- [Exercise]: How many lines in the data below include the word "agent"? State the number alone.

Pixel coordinate grounding data:
<<<<

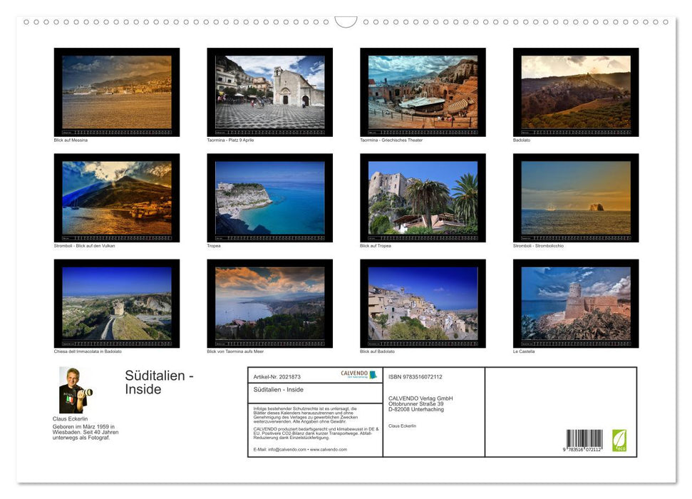The height and width of the screenshot is (499, 692).
Task: Select the Badolato hilltop photo
Action: (576, 92)
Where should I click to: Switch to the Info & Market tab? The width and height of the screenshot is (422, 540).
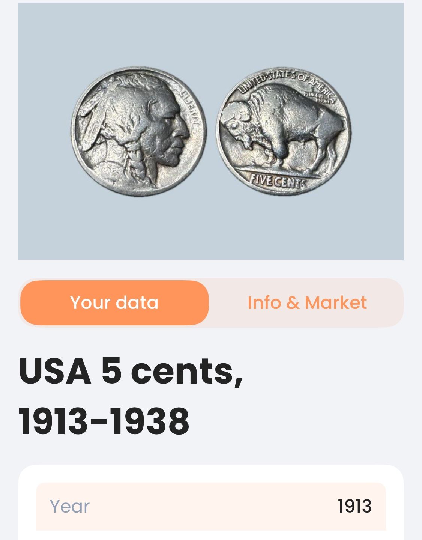[x=307, y=302]
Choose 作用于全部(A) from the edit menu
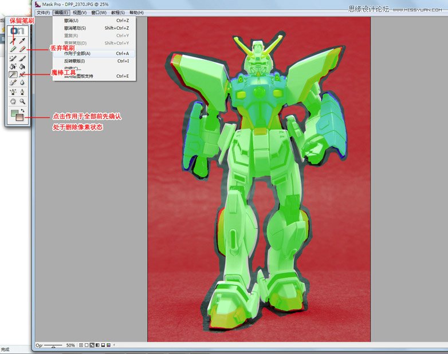The width and height of the screenshot is (448, 354). pos(77,53)
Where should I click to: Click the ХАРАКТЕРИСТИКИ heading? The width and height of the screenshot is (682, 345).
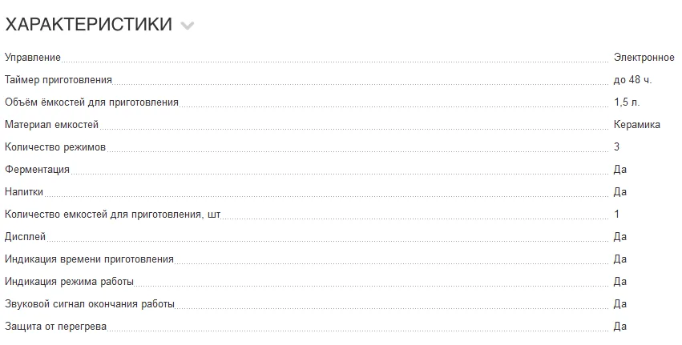click(x=89, y=24)
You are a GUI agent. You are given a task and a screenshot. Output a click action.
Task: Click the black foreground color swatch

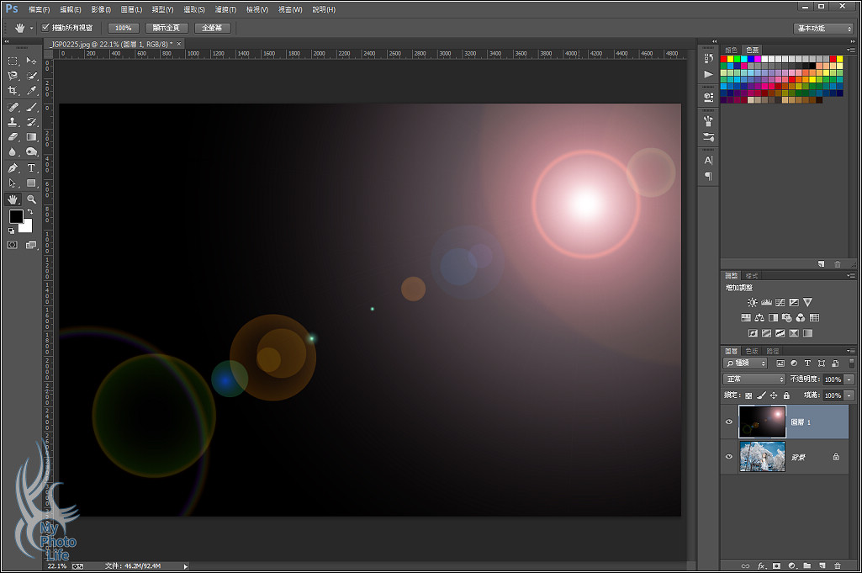click(16, 216)
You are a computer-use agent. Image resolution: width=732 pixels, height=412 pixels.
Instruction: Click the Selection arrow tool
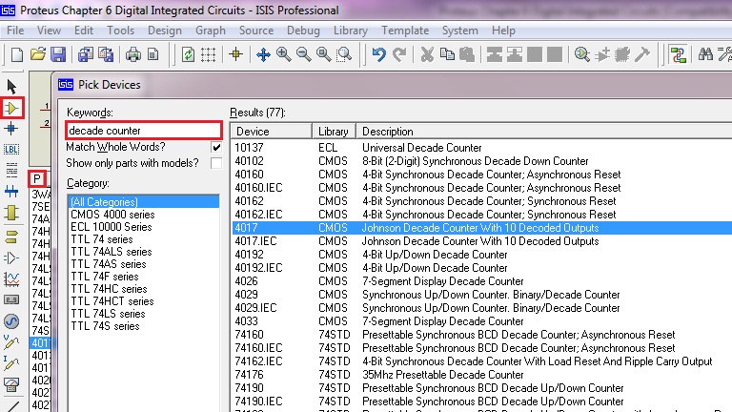pyautogui.click(x=12, y=88)
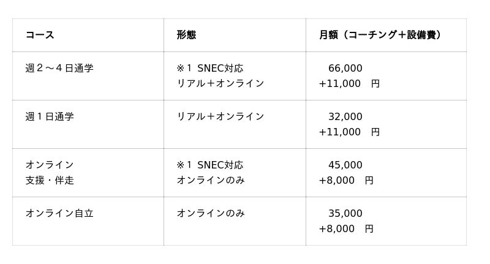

>>>>

- [Result for this exercise]: 2